I read a feature article in one of Ronnie’s fitness magazines that profiled a girl who had always been fairly active in the gym doing standard cardio machine workouts and light weightlifting, but completely changed her philosophy after having a baby and starting her quest to get rid of the baby weight. She started lifting weight to get stronger – actually lifting heavy and doing legitimate strength training, rather than her usual light-weights-more-reps-so-I-don’t-get-bulky routine. She got in the best shape of her life, and it wasn’t gross body-builder or figure competition shape – just strong, lean and fit. But since her goals were to get stronger and continue to challenge her physical abilities, it kept her going and motivated. She went far past her pre-baby weight and figure.
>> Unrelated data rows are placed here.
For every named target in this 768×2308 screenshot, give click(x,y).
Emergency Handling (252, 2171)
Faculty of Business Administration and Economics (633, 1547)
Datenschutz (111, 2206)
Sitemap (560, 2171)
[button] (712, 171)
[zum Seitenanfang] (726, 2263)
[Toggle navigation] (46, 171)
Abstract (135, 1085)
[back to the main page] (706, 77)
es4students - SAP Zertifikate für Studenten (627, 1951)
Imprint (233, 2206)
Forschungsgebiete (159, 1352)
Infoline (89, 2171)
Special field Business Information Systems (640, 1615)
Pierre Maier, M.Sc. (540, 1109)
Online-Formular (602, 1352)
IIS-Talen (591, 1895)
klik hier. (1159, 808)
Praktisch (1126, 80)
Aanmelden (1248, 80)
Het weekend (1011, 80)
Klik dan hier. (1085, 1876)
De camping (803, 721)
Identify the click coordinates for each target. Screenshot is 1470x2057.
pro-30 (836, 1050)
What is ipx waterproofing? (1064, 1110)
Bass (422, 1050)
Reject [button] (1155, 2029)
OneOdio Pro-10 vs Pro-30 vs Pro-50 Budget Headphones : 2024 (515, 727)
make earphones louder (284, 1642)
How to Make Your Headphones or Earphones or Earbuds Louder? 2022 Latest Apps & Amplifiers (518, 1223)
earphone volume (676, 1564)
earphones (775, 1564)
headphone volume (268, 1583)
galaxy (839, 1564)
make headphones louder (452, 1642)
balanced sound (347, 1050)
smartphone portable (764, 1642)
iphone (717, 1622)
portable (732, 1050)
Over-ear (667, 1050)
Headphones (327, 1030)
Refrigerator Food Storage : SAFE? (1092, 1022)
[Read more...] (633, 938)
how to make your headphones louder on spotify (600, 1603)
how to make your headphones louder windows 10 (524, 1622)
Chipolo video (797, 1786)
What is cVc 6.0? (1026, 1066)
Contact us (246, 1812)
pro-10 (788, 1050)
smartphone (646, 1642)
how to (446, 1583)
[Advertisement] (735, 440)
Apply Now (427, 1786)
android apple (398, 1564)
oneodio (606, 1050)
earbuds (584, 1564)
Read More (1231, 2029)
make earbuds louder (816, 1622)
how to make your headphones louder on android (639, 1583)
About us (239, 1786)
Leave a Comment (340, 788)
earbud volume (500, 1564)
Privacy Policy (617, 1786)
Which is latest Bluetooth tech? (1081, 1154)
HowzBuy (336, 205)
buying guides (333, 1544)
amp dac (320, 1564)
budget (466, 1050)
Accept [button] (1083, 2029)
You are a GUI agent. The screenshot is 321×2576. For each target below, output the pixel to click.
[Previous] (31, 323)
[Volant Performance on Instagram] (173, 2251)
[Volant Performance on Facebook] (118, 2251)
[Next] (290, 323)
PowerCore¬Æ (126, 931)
I’ve never challenged my own strength and endurance – well, not never – I did a marathon and a couple half marathons, but the training for those was just to survive the distance. I’ve always ran or done workout videos or light weightlifting to chip away at the soft stuff and hope I look better in a swimsuit next year or fit into some jeans better. All my workouts were finished with the thought well, I know I must be some tiny thousandth of an inch skinnier than I was yesterday. Really, it came down to pure vanity. Which I think is the pitfall of this kind of motivation. No one ever recognizes when they look “good enough” or are in their “best shape.” It’s so hard to see in yourself in a mirror, and it’s so hard to see progress. We want immediate gratification, fuel to keep going, evidence that this hard work is paying off. Watching your body change is not something that happens quickly enough to provide that kind of ongoing motivation. So of course I fall off the wagon – the effort doesn’t go with the reward, and that wistful image of my future fit self always remains that dream of something just out of reach.

This time around my main focus has been on getting stronger and faster. Inspired by that article about a fellow mother, and influenced by Ronnie and his CrossFit-style workouts, I’ve been exercising differently. No videos, unless I just want to throw in a change of pace on the weekends now and then. No treadmill runs or outdoor jogs focused on covering a distance – they all involve some sort of sprints or goal to finish in less time than before. Each week or two I try to increase the weights I am lifting, and it’s working! I’ve never done bicep curl reps with more than 10 pounds, and I’m up to 15 now. I’ve doubled the weight I used to do on most tricep workouts. And this is just in 7 weeks! I get to set goals and exceed them in a matter of days sometimes, if not days, only a couple weeks before the next milestone is met. I hate the idea of missing a workout because it means that much longer before I can add more weight to the barbell, or worse, regress and have to spend longer on a weight I already mastered. It’s so much more fulfilling than looking in the mirror every day after sweating for an hour and not being able to see one bit of difference.

So I hope this time, the motivation is here to stay. There is no limit to how strong I can get, so there should be no excuses. This time.